I'm not a crier. It is plain and simple. I don't cry in front of people because I feel awkward and uncomfortable, especially if it is a sad cry. My husband and I have been together for nearly nine years and he can probably count on one hand how many times I have actually boo-hooed.
Then there was Friday night. I was exhausted and overwhelmed with housework and the idea of cooking. All my
little pregnant body needed was a nap. No nap for me though; not when there are groceries to buy and put away and then supper to cook. By the time it was bedtime I was exhausted. So I cried.
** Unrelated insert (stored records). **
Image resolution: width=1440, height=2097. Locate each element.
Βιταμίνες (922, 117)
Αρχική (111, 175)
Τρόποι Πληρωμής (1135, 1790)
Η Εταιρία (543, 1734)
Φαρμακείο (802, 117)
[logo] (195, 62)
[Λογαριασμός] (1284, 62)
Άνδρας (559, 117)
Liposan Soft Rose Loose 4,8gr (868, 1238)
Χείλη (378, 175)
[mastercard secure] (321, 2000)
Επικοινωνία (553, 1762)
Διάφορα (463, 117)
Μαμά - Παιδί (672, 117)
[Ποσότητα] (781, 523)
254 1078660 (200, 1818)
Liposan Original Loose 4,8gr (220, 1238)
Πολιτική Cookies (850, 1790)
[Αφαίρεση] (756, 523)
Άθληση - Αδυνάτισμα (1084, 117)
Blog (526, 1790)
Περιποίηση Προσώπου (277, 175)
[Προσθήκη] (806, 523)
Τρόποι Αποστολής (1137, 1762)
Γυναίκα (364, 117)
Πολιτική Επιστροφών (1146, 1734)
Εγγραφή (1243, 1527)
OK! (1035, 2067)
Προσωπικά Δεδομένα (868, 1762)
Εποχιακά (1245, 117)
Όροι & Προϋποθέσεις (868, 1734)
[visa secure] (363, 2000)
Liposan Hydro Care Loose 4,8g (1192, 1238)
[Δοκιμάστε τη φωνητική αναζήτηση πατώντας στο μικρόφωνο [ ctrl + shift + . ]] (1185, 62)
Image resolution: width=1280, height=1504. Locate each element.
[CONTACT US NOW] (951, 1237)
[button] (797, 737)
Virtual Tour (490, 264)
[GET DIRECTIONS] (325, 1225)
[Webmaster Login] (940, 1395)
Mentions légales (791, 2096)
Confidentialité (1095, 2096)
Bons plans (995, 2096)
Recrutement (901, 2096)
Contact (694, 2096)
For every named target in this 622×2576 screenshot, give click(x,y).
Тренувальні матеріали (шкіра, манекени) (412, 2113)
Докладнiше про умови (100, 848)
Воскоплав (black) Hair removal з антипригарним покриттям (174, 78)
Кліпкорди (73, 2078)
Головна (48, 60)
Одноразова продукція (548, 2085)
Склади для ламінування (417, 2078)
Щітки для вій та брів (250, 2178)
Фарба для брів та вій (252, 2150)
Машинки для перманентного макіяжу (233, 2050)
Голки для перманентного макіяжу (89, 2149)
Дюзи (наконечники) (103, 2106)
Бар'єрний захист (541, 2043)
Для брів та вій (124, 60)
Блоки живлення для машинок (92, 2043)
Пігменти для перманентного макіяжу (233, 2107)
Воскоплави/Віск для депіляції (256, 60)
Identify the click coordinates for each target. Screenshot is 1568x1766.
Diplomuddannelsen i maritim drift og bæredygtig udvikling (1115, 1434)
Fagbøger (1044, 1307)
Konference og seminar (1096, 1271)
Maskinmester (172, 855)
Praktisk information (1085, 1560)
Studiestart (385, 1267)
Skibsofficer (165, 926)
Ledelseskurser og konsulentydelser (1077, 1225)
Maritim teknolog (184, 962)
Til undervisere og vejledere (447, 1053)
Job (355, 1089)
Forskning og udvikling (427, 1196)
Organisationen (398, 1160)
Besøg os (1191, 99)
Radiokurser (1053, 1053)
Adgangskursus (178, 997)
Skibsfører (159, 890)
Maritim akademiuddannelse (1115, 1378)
Seriously who cries like a three year old just because they are tired? Apparently pregnant women do as that is exactly what I did. Three seconds into the tears over flowing I started laughing at myself for crying then the harder I cried, the harder I laughed. I blame the pregnancy hormones and I partly blame my dear-sweet husband who "forgot" to put his dirty dishes in the dishwasher that night and it irked me. It irked me a lot. Damn those dirty dishes. Will someone please invent a dishwasher that not only washes and dries, but also puts the dishes away after? Thank you.
I haven't had another one of the pregnancy-hormonal breakdowns. However, I highly doubt that was the last one. Chances are my dear-sweet husband will forget to put his dishes in the dishwasher again. Cue the tears.
Did you have random crying episodes?